Однако рано было радоваться. Косяк был разбит, но десятки и сотни красных рыбешек метались подле. Если птицы прекратят свою охоту – Атлантиде конец. Хорошо бы найти рядом какой-нибудь островок… Археолог огляделся. И – о счастье! – увидел остров. Белая продолговатая скала, она уступами поднималась из воды. Добраться до нее и… Надо вообразить себя эгейцем, слиться со стихией и устремиться. И Платон устремился. Вряд ли прежде он плавал когда-нибудь быстрее. К тому же он переключил акселераторы костюма на максимальный режим. Энергии хватит минут на двадцать. Но сейчас главное – вырваться из кровавого рыбного супа… Скала приближалась. Но это же скала! Она плывет… пусть медленно, но плывет… И эти белые уступы – построенные одна над другой палубы. Корабль! Несомненно, пассажирский корабль огромных размеров. Но профессор не слышал, чтобы на планете существовали пассажирские лайнеры… С одной из палуб стартовало сразу три или четыре эгейца на креслах-антигравах. Они кружили над волнами, описывая все более широкие круги.

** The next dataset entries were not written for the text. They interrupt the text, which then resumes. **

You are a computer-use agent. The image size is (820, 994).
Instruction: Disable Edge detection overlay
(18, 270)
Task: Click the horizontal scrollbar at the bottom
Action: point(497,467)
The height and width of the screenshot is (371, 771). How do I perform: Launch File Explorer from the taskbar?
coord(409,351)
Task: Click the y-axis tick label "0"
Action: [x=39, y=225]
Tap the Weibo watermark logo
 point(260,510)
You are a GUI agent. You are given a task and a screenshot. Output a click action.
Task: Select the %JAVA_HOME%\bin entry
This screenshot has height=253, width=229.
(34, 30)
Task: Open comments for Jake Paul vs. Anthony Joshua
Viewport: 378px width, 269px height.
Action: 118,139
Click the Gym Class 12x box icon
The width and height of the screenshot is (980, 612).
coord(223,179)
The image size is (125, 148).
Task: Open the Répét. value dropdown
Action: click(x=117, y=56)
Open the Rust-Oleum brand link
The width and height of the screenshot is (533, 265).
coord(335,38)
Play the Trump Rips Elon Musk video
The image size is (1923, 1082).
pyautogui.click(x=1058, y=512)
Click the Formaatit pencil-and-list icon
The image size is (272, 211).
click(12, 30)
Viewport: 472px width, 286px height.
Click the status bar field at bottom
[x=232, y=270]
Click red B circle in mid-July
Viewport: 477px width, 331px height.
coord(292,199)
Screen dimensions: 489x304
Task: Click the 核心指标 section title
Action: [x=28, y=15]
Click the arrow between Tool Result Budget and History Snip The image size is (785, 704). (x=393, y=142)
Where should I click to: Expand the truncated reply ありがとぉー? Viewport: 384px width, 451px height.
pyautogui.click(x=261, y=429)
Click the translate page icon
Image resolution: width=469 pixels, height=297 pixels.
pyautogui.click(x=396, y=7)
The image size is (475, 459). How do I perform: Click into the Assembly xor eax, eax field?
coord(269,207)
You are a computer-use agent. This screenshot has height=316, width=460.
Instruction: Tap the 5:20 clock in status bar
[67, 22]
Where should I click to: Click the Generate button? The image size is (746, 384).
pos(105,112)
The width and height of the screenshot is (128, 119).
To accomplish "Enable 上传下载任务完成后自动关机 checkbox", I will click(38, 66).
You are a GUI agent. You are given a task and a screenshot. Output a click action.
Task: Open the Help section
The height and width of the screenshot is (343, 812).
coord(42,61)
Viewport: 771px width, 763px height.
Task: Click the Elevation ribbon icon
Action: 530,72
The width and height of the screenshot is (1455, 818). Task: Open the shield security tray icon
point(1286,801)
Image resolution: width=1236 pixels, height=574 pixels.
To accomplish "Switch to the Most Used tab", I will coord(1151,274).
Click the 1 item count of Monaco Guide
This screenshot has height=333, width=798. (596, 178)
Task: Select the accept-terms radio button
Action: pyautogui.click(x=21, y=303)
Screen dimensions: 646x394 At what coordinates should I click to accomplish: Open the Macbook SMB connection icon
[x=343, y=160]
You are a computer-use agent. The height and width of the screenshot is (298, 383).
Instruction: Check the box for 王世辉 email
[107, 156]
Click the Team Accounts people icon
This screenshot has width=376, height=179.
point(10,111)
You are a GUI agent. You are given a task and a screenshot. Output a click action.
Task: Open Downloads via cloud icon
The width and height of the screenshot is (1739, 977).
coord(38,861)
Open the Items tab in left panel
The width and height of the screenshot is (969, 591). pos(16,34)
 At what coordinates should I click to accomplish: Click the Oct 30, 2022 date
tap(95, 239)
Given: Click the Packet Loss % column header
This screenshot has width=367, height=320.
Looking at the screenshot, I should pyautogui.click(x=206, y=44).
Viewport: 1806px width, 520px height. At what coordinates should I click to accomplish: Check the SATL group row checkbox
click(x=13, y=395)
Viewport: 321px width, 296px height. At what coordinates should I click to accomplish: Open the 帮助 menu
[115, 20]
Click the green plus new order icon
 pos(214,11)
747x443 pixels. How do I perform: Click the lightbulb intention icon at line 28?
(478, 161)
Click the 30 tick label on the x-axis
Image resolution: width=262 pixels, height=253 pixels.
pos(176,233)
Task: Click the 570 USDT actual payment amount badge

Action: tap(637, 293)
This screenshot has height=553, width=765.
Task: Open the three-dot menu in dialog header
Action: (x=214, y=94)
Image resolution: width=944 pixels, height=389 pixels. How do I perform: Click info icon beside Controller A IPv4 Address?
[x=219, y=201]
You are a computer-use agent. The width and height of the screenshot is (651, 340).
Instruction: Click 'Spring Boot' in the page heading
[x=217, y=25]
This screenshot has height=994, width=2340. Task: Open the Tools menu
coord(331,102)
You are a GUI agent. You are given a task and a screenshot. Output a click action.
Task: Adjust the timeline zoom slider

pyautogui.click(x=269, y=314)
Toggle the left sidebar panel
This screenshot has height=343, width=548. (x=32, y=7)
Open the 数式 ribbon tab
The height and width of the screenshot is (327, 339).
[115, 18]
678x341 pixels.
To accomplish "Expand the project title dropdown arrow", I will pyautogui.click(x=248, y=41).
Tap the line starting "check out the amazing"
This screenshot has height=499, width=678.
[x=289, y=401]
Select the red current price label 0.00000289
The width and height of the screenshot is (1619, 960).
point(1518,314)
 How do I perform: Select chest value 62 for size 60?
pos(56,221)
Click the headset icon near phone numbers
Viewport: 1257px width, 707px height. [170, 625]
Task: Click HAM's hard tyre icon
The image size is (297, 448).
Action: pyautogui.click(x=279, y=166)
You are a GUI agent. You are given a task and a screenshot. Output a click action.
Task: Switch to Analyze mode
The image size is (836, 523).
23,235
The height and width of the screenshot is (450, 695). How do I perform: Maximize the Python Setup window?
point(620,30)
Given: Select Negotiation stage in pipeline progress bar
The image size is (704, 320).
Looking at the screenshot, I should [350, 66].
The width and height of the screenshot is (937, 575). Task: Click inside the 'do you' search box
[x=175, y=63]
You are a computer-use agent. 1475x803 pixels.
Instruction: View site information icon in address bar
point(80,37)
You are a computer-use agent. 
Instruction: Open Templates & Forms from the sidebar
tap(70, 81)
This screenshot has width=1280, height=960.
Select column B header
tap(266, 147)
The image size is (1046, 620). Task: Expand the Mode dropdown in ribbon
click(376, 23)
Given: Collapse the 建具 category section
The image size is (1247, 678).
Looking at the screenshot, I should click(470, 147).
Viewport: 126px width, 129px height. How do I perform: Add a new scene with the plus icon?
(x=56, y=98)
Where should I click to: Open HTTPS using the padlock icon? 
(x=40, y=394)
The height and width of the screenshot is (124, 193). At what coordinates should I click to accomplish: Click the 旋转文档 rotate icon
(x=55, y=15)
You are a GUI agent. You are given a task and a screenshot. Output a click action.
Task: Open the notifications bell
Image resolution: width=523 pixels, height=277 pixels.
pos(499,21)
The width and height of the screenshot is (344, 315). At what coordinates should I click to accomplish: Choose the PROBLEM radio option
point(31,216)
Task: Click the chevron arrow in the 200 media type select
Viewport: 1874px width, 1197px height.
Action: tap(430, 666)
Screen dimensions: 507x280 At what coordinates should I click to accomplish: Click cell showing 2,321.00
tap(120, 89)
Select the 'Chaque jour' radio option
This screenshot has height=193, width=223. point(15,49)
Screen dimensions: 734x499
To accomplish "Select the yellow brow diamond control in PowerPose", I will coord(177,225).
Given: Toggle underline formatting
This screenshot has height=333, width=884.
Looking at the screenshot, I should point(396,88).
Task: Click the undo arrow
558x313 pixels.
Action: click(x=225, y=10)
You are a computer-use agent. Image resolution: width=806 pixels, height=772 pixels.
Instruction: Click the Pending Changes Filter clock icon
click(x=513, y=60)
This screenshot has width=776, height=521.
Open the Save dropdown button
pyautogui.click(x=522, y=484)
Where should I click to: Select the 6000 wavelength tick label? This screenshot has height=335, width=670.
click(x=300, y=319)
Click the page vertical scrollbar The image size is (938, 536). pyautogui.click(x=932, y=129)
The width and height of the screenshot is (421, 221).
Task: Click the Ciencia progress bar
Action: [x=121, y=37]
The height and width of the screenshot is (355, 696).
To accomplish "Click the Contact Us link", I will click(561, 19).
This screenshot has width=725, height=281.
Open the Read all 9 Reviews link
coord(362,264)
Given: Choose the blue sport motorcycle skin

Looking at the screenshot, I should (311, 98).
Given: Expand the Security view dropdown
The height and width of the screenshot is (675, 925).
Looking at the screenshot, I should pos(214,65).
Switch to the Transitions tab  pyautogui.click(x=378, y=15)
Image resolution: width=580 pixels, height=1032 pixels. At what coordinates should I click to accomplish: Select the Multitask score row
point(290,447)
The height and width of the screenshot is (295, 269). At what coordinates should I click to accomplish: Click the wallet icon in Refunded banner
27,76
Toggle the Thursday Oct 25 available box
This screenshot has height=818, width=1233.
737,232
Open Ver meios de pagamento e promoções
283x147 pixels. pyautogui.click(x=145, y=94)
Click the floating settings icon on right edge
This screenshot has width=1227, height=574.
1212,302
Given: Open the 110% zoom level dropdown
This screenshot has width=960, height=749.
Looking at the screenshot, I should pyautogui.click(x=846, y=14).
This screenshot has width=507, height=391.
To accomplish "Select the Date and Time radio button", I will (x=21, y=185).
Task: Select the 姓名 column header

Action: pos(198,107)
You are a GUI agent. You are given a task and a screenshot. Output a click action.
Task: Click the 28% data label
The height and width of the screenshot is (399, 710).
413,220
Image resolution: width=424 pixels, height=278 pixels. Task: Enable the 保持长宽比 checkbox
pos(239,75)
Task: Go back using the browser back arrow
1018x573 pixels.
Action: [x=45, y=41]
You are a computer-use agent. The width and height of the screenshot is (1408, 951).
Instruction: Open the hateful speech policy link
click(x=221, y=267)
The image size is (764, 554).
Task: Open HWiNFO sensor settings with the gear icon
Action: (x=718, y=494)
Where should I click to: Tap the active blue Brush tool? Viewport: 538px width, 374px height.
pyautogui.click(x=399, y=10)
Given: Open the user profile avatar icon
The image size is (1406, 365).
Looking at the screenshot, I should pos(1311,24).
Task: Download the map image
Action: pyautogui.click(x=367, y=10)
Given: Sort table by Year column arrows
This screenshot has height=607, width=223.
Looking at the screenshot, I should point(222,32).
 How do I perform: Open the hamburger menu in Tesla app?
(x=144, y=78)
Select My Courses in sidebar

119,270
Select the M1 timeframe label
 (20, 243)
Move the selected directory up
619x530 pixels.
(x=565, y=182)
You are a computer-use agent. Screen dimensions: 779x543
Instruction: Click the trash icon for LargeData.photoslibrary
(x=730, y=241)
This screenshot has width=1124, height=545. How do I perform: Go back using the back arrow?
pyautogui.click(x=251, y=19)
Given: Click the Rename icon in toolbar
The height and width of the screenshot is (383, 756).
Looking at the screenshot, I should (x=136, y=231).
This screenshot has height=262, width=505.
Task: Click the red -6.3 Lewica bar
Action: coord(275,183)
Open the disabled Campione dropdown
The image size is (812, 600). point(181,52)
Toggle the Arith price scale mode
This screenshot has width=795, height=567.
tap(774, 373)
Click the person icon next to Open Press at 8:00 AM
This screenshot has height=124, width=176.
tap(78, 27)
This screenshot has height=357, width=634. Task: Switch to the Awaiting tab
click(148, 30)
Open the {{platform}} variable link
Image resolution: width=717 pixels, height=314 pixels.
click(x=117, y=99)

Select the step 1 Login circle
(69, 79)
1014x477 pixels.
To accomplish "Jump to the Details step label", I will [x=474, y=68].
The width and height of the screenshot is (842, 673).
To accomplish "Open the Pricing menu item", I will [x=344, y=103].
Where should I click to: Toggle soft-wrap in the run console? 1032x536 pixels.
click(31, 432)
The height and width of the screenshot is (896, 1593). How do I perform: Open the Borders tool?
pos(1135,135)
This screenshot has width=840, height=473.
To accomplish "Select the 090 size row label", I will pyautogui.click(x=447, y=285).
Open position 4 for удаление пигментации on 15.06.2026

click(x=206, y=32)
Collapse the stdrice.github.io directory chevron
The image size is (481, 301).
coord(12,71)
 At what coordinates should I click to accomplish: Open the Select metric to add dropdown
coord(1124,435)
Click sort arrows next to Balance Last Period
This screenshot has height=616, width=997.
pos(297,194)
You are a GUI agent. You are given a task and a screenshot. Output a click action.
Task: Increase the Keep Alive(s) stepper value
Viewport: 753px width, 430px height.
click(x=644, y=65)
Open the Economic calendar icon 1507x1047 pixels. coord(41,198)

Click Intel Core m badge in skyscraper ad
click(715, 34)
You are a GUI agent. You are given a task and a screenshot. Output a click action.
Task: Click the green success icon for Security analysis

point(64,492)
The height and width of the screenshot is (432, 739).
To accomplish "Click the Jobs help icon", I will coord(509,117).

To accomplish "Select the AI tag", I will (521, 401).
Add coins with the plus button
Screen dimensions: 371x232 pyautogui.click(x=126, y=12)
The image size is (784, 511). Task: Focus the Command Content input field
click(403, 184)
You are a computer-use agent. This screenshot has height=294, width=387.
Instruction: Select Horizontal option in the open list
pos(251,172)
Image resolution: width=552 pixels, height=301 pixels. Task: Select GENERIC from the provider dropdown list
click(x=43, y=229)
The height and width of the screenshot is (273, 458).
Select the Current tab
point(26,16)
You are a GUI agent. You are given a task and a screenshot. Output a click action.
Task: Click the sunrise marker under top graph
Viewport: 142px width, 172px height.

– На помощь! – крикнул Платон на космолингве. Потом выпрыгнул из воды, махнул рукой. Несомненно, его заметили, потому что два эгейца резко развернулись и помчались к археологу, один спустился к самой воде. Платон протянул руку, и щупальца захлестнули запястье, как лассо. Кресло развернулось и помчалось к кораблю. Платон вертелся в воздухе, размахивая свободной рукой и дрыгая ногами. Ему казалось, что сейчас рука его оторвется, а сам он булькнет обратно в Океан. Но рука не оторвалась. Эгеец доставил спасенного на корабль и аккуратно опустил на одну из палуб. А сам улетел. Профессор стоял, растерянно оглядываясь. Тут же его обступили пять или шесть эгейцев – самок и самцов. Все – без масок или перчаток, но напудренные и раскрашенные, гроздья украшений из раковин, сплетенная из водорослей одежда.